---------- Supplied records ----------

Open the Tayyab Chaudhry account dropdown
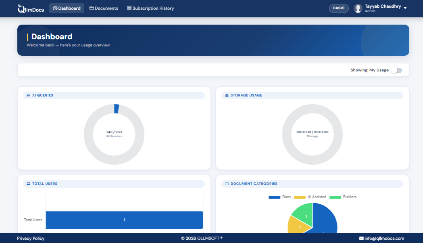The height and width of the screenshot is (243, 423). click(x=382, y=6)
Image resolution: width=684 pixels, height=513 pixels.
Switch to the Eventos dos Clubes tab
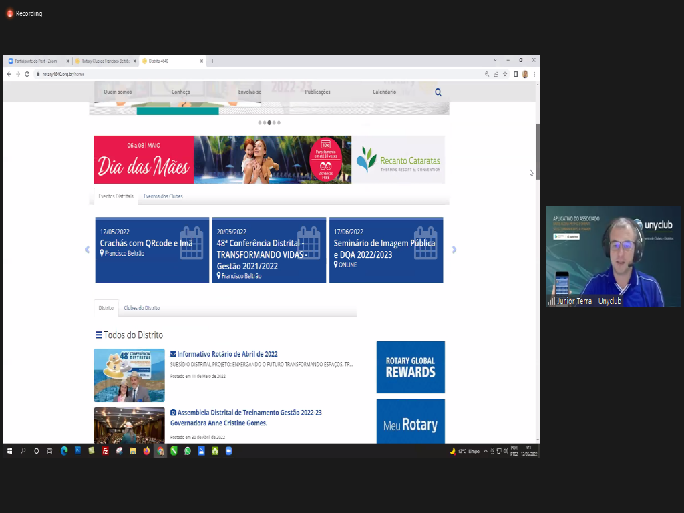163,196
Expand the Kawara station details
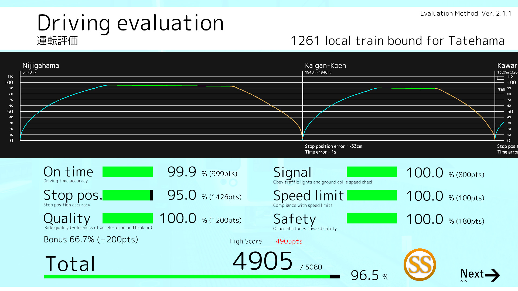Viewport: 518px width, 291px height. tap(507, 65)
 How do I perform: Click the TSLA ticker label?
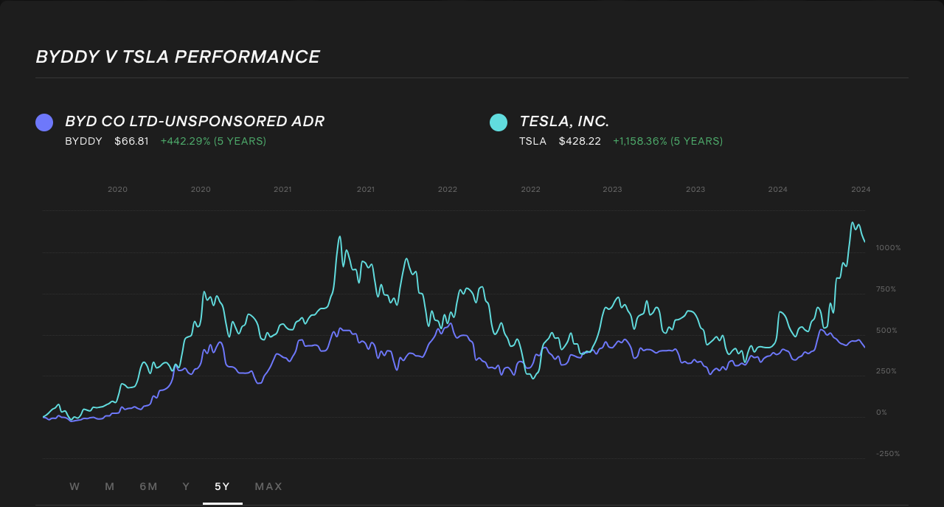(532, 141)
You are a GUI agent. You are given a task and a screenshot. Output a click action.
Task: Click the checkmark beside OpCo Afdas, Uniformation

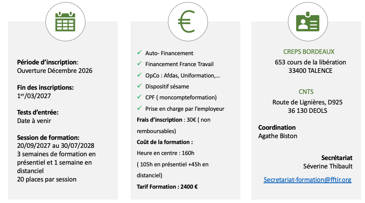click(x=139, y=75)
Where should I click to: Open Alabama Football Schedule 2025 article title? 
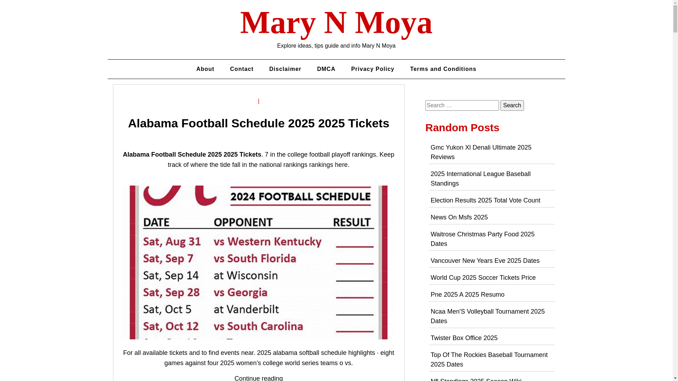258,123
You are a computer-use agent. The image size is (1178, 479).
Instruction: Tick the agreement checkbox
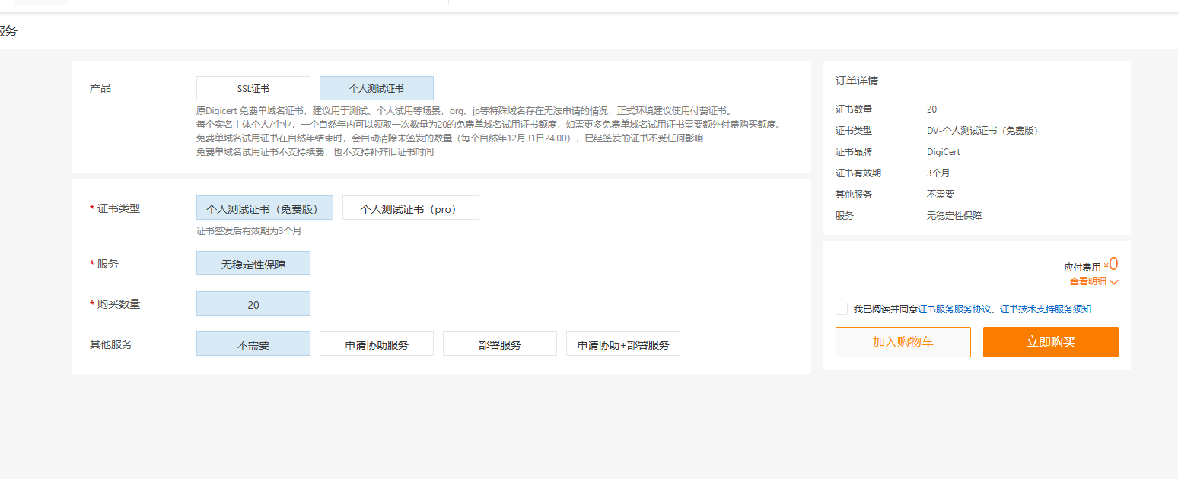coord(841,309)
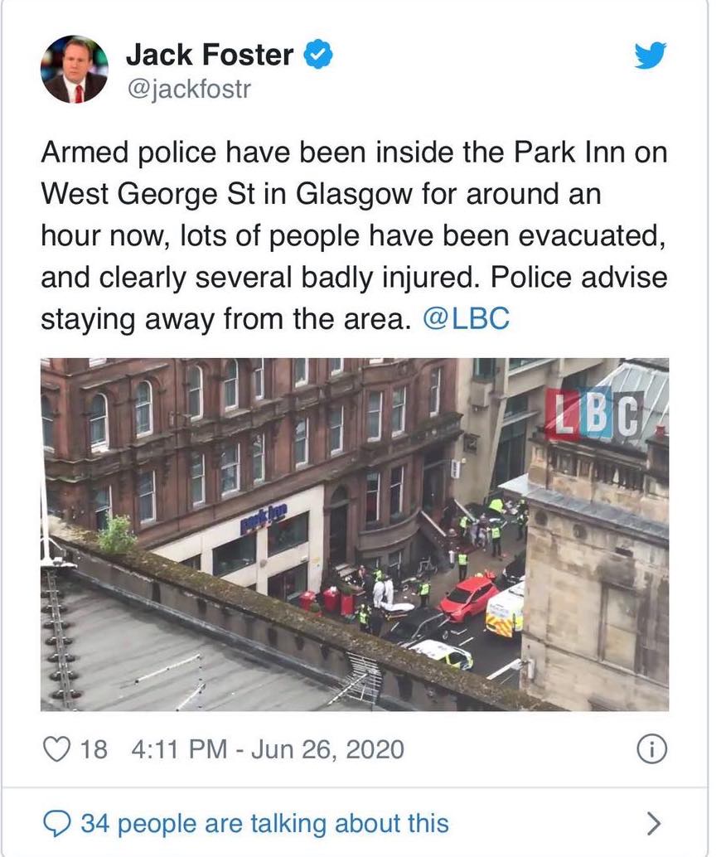Open the @jackfostr handle
Screen dimensions: 721x857
(x=189, y=89)
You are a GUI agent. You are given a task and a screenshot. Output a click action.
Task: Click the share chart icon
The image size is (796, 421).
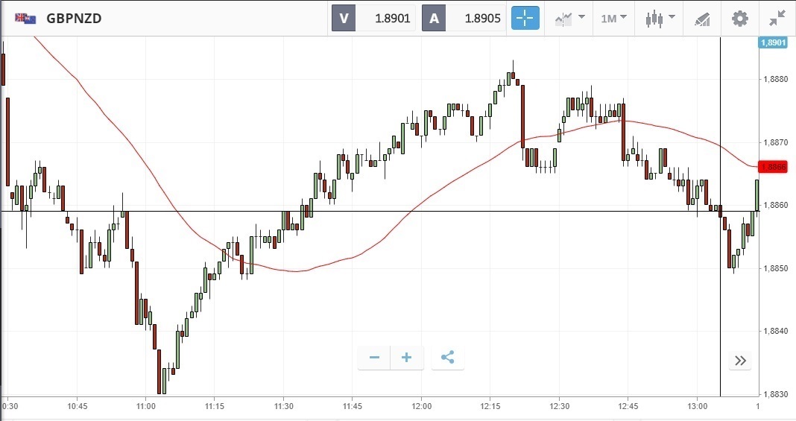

----------

■ **Required work**: Print every one of the rows above exactly as they appear, leaving out the pictures.

■ **Solution to this task**:
Open the Tayyab Chaudhry account dropdown
The height and width of the screenshot is (243, 423). click(x=382, y=6)
Image resolution: width=684 pixels, height=513 pixels.
Switch to the Eventos dos Clubes tab
163,196
Expand the Kawara station details
Viewport: 518px width, 291px height. tap(507, 65)
 How do I perform: Click the TSLA ticker label?
(532, 141)
You are a GUI agent. You are given a task and a screenshot. Output a click action.
Task: Click the checkmark beside OpCo Afdas, Uniformation

click(x=139, y=75)
Where should I click to: Open Alabama Football Schedule 2025 article title? 
258,123
You are a computer-use agent. The image size is (1178, 479).
Instruction: Tick the agreement checkbox
coord(841,309)
Open the @jackfostr handle
Screen dimensions: 721x857
(x=189, y=89)
You are a GUI agent. You are given a task and a screenshot. Output a click action.
Task: Click the share chart icon
The image size is (796, 421).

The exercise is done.